We know what happens next: the six giant jugs of water suddenly become six giant jugs of wine. It’s a miracle of abundance – the first of many such signs Jesus will perform throughout the pages of John’s gospel, all instigated, in this one moment, by his mother.
The second woman is at home, but it’s anything but quiet. Her house is filled with guests. There’s Jesus and (at least) twelve of his followers, probably more. And her sister, who’s busy cooking and serving, not to mention her brother Lazarus who had literally just been raised from the dead.
Needless to say, it was a hectic, exciting, confusing time. She had been trying to process everything she had been feeling, everything she had been thinking about: What could she say? What could she do?

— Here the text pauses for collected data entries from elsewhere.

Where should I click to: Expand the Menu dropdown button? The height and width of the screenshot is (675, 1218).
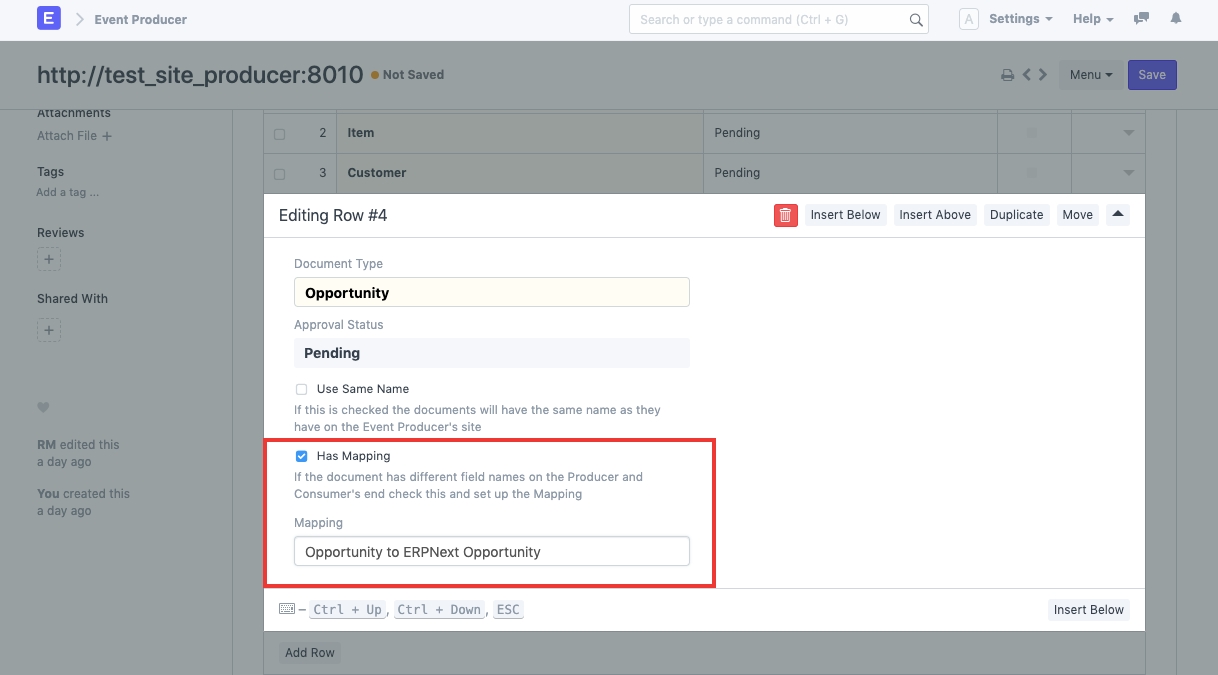coord(1090,75)
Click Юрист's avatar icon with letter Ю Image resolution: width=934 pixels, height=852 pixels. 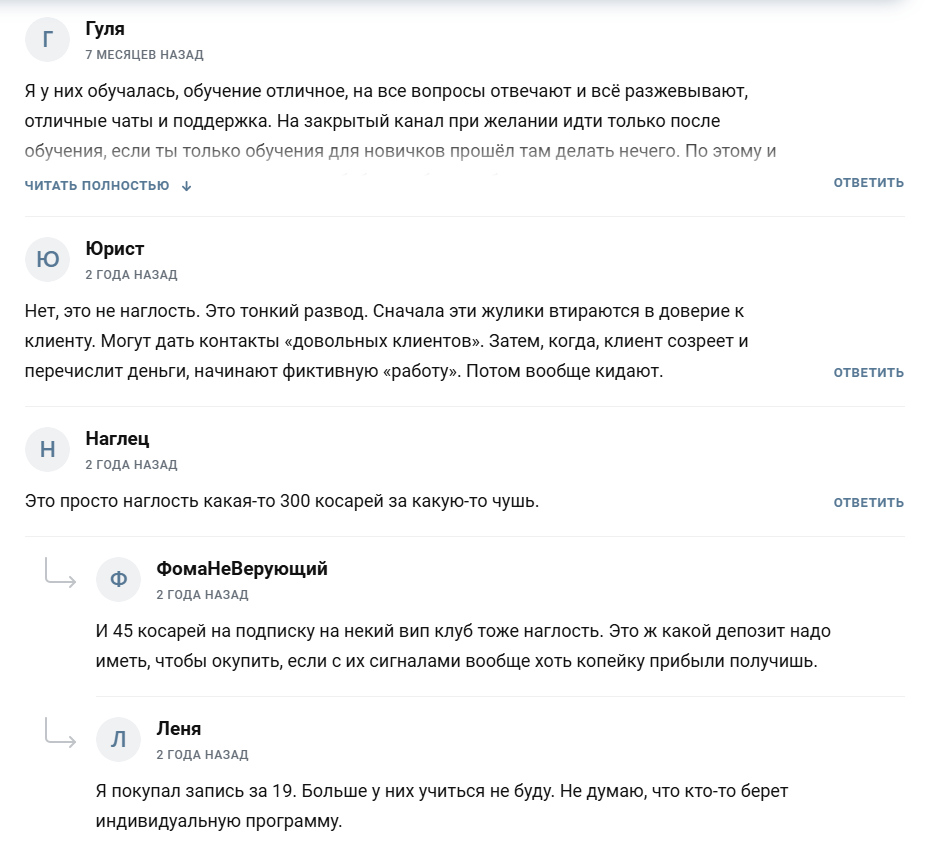pos(47,260)
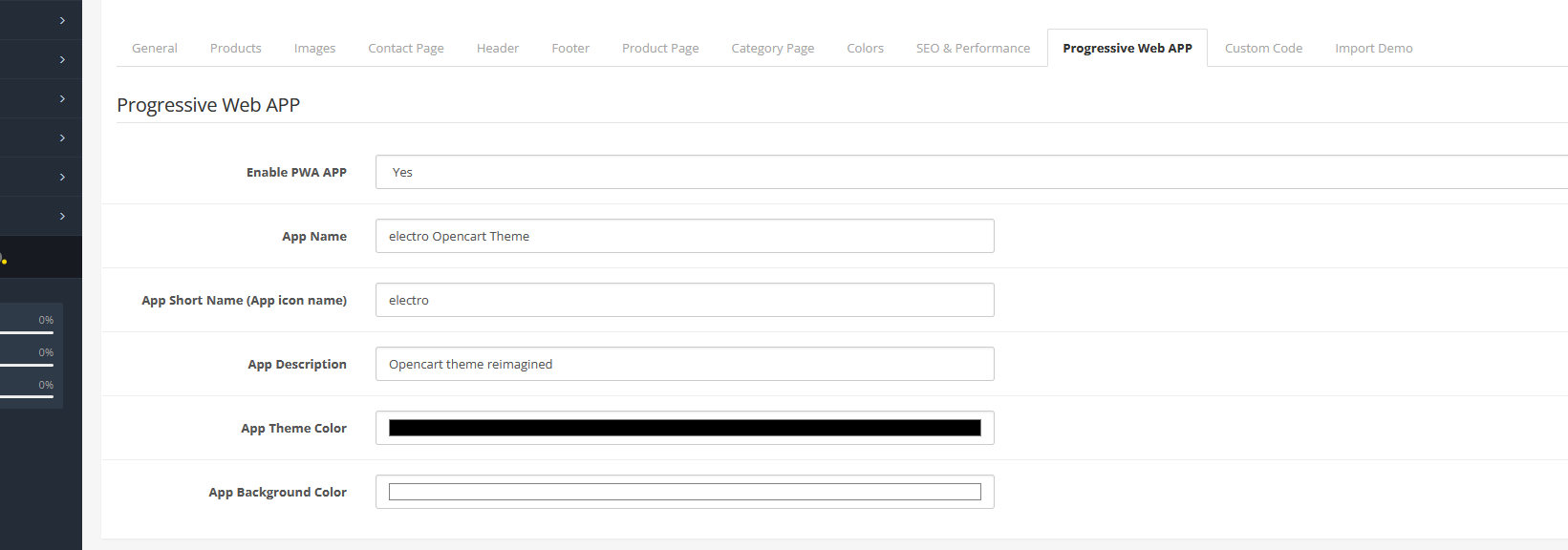
Task: Open the Header settings tab
Action: 498,48
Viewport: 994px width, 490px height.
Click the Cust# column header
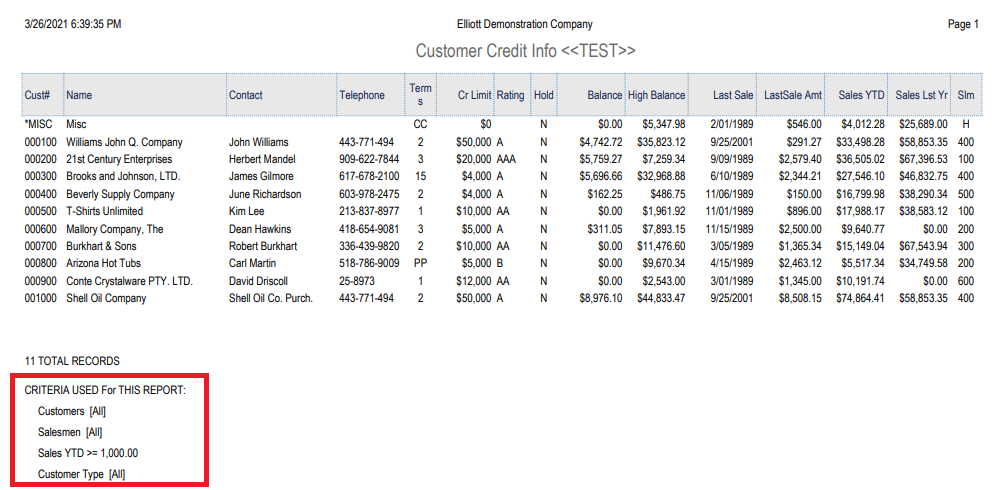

And then, suddenly, she gets an idea: In the middle of dinner, she reaches for the jar she had been saving – literally saving and scrimping three hundred denarii, an entire year’s wages. It’s time, she thinks. And in an instant, she pours out the perfume, the pungent aroma swirling around the room matched only by her own extravagant love poured out for Jesus, her dearest of friends. This, too, is a sign of abundance.
This is a tale of two women. The mother of Jesus and Mary, the sister of Lazarus … two women who stand at pivotal moments in Jesus’s ministry in John’s gospel. From the wedding in chapter 2 to the anointing in chapter 12, there’s a sense that these two women bookend the first phase of Jesus’s ministry.
Jesus’s mother is the catalyst that sets it all into motion. Without her urging, who’s to say everything that followed would’ve even happened?
And then there’s Mary, Jesus’s friend and one of his closest and most faithful disciples, who herself performs a sign of abundance – and is the only person besides Jesus to do so in all of John’s gospel. Her act of abundance, of lavish extravagance, is in the details: a pound of costly perfume, pure nard, costing a whole year’s wages, and filling the entire house with its fragrance.
This is a tale of two women. Two women who love Jesus into his future, as biblical scholar Karoline Lewis puts it. Because of his mother’s love and encouragement, Jesus has the strength to begin his work. And because of his friend Mary’s extravagant love, Jesus receives what he needs as he comes to his “hour” – his suffering, dying, and rising.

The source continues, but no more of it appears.